• Task goal
Using the records below, quote only the span that opens with the line containing "News (279, 598)" and closes with the line containing "Termine (263, 41)", exactly and inclusively.
+++ Available data +++
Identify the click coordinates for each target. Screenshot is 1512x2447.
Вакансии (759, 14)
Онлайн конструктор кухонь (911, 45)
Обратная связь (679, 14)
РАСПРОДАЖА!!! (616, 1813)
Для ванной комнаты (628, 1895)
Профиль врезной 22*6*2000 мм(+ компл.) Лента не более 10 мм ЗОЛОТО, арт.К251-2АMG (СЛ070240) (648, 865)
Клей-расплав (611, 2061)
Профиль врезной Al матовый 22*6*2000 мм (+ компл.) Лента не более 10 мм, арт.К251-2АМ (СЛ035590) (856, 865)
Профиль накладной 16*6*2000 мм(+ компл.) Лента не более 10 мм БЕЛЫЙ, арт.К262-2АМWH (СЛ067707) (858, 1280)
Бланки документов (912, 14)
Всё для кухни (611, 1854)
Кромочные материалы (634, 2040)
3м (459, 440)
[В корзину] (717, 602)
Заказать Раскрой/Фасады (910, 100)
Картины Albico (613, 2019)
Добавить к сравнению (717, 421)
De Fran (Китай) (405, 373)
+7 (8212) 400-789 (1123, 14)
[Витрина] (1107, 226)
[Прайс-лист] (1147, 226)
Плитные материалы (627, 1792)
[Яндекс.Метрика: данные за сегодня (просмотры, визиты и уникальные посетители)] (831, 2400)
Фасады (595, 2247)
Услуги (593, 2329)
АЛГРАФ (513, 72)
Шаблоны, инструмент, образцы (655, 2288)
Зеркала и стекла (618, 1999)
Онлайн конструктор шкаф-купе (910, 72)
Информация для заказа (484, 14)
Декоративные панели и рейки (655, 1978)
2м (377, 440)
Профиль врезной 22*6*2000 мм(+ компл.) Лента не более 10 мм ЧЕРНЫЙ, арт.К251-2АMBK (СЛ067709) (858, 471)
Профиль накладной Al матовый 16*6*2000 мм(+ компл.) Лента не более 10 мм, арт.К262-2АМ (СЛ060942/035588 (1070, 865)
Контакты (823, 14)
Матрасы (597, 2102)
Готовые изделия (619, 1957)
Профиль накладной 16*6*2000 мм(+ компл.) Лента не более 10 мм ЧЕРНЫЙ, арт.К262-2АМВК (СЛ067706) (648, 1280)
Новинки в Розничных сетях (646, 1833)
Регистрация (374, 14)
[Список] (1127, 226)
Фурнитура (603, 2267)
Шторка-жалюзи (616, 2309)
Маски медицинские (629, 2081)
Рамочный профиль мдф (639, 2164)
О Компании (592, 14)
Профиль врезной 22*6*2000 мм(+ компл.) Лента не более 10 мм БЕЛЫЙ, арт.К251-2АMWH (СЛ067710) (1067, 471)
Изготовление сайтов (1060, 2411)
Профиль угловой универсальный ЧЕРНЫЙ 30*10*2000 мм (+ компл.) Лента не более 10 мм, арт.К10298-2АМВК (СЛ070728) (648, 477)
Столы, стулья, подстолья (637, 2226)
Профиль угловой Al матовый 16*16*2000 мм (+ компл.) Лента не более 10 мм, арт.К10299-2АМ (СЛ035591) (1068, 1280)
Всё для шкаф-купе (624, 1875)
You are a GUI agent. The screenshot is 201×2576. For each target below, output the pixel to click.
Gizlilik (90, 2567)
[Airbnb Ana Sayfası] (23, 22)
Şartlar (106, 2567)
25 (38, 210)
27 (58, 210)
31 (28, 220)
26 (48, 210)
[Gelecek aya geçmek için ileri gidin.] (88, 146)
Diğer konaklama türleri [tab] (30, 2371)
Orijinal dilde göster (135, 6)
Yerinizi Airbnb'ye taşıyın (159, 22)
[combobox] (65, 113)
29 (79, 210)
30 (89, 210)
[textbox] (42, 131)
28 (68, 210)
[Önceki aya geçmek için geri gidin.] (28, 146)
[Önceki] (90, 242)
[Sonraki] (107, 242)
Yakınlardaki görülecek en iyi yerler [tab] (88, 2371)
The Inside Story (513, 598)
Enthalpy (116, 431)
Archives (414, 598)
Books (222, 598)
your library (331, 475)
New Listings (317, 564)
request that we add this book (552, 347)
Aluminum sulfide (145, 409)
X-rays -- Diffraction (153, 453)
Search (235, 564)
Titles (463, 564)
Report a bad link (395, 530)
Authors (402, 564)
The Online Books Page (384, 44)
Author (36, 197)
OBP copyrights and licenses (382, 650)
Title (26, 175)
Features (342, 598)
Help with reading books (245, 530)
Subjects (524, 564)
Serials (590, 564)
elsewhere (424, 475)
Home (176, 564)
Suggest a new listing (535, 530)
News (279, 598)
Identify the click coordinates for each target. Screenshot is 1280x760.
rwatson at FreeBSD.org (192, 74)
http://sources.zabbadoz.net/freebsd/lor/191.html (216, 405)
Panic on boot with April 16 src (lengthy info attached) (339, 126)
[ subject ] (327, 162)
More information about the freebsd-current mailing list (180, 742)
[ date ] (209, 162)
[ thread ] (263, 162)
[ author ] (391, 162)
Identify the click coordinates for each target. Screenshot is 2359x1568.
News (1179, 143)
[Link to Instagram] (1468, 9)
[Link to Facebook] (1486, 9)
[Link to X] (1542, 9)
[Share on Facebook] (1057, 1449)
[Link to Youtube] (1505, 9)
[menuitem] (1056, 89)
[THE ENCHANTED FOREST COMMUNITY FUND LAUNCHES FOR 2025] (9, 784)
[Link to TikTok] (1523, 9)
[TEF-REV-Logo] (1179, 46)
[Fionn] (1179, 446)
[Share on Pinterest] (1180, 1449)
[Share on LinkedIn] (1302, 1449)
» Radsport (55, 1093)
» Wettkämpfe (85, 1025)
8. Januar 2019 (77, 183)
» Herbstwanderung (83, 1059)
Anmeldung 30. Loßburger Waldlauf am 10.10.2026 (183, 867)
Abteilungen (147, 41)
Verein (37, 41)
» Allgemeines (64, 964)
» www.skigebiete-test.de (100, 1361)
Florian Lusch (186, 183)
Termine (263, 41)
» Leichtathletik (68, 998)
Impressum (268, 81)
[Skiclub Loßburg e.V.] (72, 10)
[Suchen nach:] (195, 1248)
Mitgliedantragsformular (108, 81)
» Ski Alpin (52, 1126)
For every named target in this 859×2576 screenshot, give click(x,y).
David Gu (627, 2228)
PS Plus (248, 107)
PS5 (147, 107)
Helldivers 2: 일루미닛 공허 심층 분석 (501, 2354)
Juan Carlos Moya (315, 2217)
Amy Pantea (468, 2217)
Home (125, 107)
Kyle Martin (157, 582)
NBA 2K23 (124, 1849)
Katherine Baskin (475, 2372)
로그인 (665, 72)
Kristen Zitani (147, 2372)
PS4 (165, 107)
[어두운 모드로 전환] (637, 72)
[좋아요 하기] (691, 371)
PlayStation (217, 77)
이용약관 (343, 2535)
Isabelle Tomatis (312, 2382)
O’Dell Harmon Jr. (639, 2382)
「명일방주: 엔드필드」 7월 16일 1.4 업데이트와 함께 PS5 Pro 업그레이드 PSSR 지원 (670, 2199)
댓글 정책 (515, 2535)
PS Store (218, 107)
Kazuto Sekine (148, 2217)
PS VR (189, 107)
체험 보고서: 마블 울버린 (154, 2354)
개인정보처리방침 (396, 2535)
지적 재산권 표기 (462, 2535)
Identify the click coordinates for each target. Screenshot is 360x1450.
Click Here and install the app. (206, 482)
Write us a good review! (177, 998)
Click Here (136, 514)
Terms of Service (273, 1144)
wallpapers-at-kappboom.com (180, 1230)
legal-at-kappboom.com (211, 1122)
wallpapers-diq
+++
• Result
News (279, 598)
Identify the click coordinates for each target. Screenshot is 1280x760.
rwatson at FreeBSD.org (192, 74)
http://sources.zabbadoz.net/freebsd/lor/191.html (216, 405)
Panic on boot with April 16 src (lengthy info attached) (339, 126)
[ subject ] (327, 162)
More information about the freebsd-current mailing list (180, 742)
[ date ] (209, 162)
[ thread ] (263, 162)
[ author ] (391, 162)
Identify the click coordinates for each target. Screenshot is 2359x1568.
News (1179, 143)
[Link to Instagram] (1468, 9)
[Link to Facebook] (1486, 9)
[Link to X] (1542, 9)
[Share on Facebook] (1057, 1449)
[Link to Youtube] (1505, 9)
[menuitem] (1056, 89)
[THE ENCHANTED FOREST COMMUNITY FUND LAUNCHES FOR 2025] (9, 784)
[Link to TikTok] (1523, 9)
[TEF-REV-Logo] (1179, 46)
[Fionn] (1179, 446)
[Share on Pinterest] (1180, 1449)
[Share on LinkedIn] (1302, 1449)
» Radsport (55, 1093)
» Wettkämpfe (85, 1025)
8. Januar 2019 (77, 183)
» Herbstwanderung (83, 1059)
Anmeldung 30. Loßburger Waldlauf am 10.10.2026 (183, 867)
Abteilungen (147, 41)
Verein (37, 41)
» Allgemeines (64, 964)
» www.skigebiete-test.de (100, 1361)
Florian Lusch (186, 183)
Termine (263, 41)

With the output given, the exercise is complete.